Expliquez-moi, quelque chose m’échappe

Dans l’affaire de la cimenterie McInnis, si les Brésiliens sont capables de rendre la cimenterie profitable, pourquoi les propriétaires actuels en seraient-ils incapables ? Où est le miracle dans la transaction qui, du jour au lendemain, transforme quelque chose de non rentable en quelque chose de rentable ?

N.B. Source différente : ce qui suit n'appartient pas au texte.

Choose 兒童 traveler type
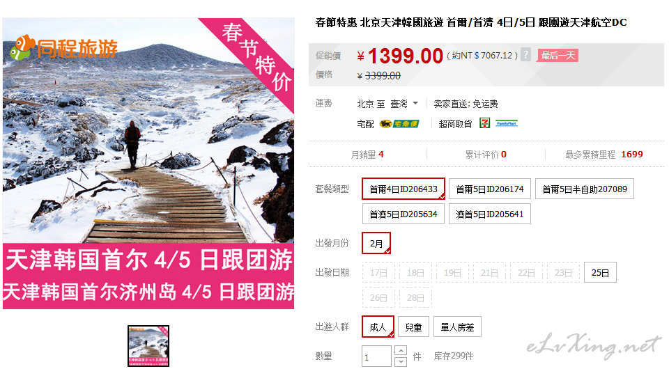669x369 pixels. 413,327
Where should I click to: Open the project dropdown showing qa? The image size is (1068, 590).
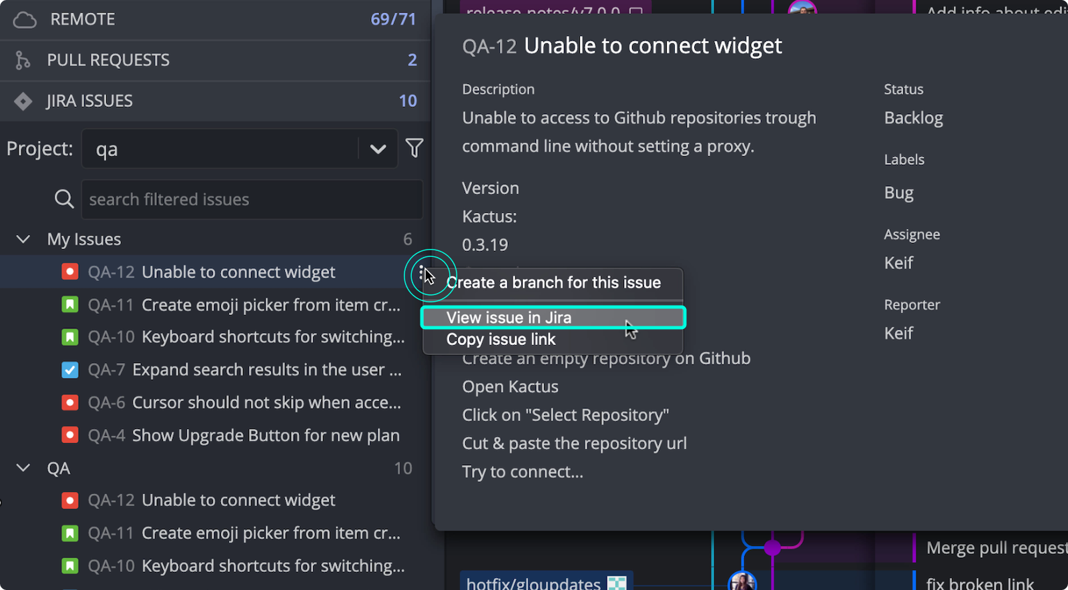click(378, 148)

Cimenterie McInnis, Cirque du Soleil, WeWork, CSeries, CUSM en PPP… Y a-t-il un pattern, ou est-ce mon imagination ?


 
9 commentaires
  • Serge Lamarche - Abonné 14 septembre 2020 03 h 54

    pattern = motif ?

    Cirque du Soleil et CSeries ont pris des grosses dettes. Une forme de pari sur l'avenir. Pourquoi? Auraient-ils pu faire autrement? Le Cirque du Soleil est victime du covid. Nombreuses sont les compagnies petites et grosses sombrant sous covid. J'en voit dans mon petit village.

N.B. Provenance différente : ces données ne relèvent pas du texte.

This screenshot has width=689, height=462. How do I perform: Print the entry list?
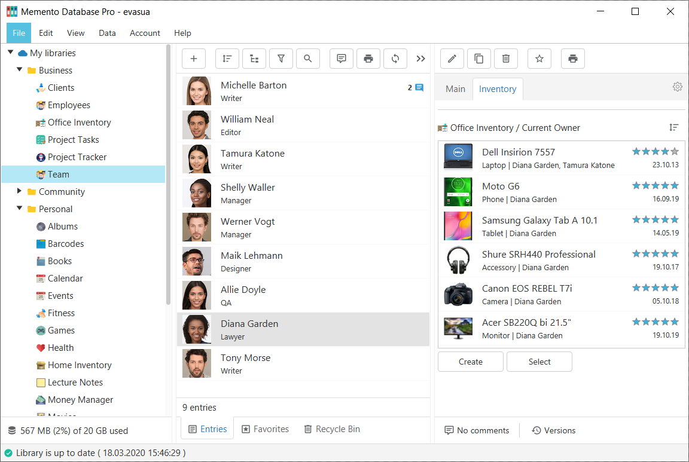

  • Brigitte Garneau - Abonnée 14 septembre 2020 04 h 37

    Que de questions intéressantes!!

    Je me croise bien fort les doigts afin que vous puissiez avoir, ne serait-ce, qu'un semblant de réponse. Cependant, j'ai l'impression qu'il faudra s'armer de patience...

  • Denis Grenier - Abonné 14 septembre 2020 05 h 53

    Pour une politique du financement

    Il y a huit ans, nos médias ont clairement exprimés l'existence de cimenteries au Québec et la concurrence non nécessaire de McInnis. Aujourd'hui la performance de celle-ci remet en question la décision de la première ministre de l'époque. Des efforts pour vendre du ciment sur d'autres territoires pourrait constituer une avenue à explorer. Aussi, le gouvernement Couillard n'avait pas d'autres plan de relance de l'économie que des coupures budgétaires. Nos journalistes pourraient-ils faire enquête sur cette question du finacement gouvernemental de cette cimenterie ? Une commisssion parlementaire pourraient-elles suggérer des balises pour éclairer des décisions futures sur le financement des entreprises ?

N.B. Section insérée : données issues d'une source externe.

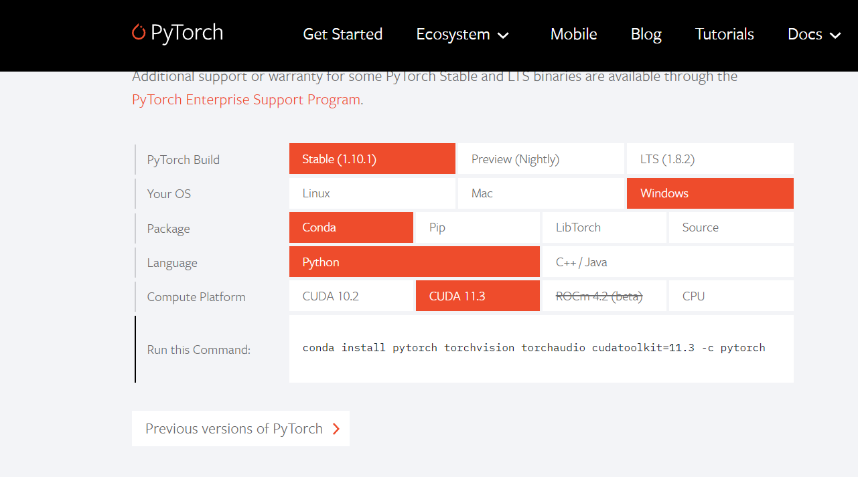Select LibTorch as the package
This screenshot has height=477, width=858.
click(603, 227)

  • Daniel Grant - Abonné 14 septembre 2020 07 h 51

    La réponse est dans votre question; 'pattern'

    Nous avons besoin de se faire parachuter des anglicismes pour comprendre.

    Au QC on ne peu plus bander si ce n’est pas en anglais.

  • Jean Chalifoux - Inscrit 14 septembre 2020 07 h 59

    Début d'explication ?

    Et nous sommes en droit de nous demander, face à ces échecs à répétition des financements offerts par l’État québécois aux entreprises, « si menteries » n’est pas justement le mot qui explique tout.